*** Data records Section Begins ***

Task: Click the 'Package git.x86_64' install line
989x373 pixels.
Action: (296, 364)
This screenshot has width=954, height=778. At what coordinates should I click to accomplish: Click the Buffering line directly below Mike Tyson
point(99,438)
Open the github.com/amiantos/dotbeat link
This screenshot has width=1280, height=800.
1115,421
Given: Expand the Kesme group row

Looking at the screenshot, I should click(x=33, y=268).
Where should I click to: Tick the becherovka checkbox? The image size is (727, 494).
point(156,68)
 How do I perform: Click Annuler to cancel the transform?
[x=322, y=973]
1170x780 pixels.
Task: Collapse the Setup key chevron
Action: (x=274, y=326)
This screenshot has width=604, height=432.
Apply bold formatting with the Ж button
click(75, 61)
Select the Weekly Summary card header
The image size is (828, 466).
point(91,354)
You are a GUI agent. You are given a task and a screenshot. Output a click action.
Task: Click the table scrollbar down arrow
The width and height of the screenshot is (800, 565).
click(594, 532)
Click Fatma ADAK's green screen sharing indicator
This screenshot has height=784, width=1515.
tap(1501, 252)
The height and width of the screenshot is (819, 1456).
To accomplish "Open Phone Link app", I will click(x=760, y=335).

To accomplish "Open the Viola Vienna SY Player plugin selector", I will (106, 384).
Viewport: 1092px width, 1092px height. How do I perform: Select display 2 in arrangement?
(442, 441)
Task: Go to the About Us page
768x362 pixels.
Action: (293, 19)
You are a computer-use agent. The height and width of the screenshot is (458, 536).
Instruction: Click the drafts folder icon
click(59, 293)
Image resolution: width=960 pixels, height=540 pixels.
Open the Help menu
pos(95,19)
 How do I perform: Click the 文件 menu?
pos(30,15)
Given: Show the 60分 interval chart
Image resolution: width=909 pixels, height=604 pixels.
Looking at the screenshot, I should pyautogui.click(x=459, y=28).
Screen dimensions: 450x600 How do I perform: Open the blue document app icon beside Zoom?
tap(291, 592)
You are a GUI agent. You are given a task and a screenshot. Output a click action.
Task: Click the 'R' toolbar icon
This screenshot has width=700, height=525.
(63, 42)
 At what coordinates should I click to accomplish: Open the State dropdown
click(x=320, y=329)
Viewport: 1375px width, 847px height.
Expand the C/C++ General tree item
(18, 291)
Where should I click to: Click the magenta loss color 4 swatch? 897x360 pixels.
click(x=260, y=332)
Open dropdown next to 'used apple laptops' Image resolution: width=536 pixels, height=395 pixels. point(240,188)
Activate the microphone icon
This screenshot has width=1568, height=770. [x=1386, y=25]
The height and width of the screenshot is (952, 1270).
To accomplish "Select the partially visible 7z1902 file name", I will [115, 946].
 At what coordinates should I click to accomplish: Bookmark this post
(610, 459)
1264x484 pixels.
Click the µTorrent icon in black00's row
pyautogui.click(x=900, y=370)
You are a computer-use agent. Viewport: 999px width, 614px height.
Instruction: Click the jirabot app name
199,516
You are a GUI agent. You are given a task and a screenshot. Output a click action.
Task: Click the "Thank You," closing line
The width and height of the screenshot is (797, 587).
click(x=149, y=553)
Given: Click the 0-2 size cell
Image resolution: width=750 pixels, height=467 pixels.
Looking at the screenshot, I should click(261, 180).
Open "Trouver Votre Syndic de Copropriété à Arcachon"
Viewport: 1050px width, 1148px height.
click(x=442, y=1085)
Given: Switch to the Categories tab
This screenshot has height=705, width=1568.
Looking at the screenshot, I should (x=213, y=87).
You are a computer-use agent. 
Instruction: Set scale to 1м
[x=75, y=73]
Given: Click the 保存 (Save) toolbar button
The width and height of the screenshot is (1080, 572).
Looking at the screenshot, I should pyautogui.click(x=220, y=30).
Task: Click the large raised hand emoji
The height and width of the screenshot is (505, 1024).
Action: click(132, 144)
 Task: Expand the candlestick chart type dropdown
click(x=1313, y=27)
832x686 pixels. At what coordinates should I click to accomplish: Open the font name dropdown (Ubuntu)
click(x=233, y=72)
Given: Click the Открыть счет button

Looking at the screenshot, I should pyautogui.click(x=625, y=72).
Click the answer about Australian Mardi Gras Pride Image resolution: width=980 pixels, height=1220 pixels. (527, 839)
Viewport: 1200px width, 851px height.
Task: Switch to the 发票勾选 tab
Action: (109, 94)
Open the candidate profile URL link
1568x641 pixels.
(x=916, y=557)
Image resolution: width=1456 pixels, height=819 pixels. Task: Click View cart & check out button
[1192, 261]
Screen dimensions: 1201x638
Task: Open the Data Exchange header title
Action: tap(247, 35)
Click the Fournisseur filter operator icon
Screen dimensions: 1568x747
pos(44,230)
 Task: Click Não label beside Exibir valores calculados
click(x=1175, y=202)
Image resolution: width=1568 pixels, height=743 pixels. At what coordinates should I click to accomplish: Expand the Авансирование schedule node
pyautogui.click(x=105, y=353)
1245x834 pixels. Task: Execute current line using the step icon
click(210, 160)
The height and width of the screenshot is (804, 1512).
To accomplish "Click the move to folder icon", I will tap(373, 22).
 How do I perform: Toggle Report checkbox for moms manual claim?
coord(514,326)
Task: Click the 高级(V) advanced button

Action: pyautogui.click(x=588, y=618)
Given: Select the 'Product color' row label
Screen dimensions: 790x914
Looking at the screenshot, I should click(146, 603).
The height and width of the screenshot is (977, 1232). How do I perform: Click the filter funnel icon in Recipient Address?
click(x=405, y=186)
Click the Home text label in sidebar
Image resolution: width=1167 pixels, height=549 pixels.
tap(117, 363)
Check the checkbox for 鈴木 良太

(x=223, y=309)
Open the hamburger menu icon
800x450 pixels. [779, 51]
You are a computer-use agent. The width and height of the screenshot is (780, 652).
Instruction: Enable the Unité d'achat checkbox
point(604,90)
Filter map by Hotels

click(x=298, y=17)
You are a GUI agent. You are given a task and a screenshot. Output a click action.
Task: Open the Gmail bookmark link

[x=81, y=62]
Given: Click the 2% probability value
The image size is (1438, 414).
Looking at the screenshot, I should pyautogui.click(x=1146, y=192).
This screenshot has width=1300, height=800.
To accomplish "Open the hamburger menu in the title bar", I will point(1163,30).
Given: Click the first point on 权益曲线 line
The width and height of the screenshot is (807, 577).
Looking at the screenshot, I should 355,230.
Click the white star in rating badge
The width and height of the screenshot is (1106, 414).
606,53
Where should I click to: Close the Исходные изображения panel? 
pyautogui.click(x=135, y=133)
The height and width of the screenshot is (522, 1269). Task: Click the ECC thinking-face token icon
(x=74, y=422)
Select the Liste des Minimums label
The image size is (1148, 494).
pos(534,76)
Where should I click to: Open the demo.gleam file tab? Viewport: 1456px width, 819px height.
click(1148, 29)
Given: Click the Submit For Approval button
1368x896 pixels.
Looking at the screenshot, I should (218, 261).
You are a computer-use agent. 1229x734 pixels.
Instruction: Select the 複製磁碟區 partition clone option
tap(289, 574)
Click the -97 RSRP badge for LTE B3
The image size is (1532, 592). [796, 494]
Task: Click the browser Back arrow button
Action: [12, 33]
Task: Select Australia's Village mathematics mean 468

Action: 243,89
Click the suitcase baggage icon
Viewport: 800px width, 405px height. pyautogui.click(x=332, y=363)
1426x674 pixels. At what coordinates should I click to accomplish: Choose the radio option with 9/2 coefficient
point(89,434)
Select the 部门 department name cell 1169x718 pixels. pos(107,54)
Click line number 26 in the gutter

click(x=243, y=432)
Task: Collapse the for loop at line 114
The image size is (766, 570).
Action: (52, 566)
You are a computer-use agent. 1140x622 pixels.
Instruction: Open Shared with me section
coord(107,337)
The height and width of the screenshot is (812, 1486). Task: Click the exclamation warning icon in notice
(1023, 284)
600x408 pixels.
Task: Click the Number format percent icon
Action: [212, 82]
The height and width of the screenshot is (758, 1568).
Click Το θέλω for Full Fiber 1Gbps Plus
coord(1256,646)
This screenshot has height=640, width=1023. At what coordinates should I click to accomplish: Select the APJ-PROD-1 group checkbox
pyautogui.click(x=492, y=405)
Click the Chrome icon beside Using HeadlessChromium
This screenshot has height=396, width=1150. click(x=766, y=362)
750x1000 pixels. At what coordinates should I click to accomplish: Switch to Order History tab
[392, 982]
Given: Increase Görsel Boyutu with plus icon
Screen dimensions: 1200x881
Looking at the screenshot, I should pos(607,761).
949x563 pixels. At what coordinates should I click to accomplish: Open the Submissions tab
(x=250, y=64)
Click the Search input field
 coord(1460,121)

*** Data records Section Ends ***

Find the lines above that contain the word "computer" and collect them.

You are a computer-use agent. The height and width of the screenshot is (458, 536).
You are a computer-use agent. Viewport: 999px width, 614px height.
You are a computer-use agent. 
You are a computer-use agent. The width and height of the screenshot is (780, 652).
You are a computer-use agent. 1229x734 pixels.
You are a computer-use agent. 1140x622 pixels.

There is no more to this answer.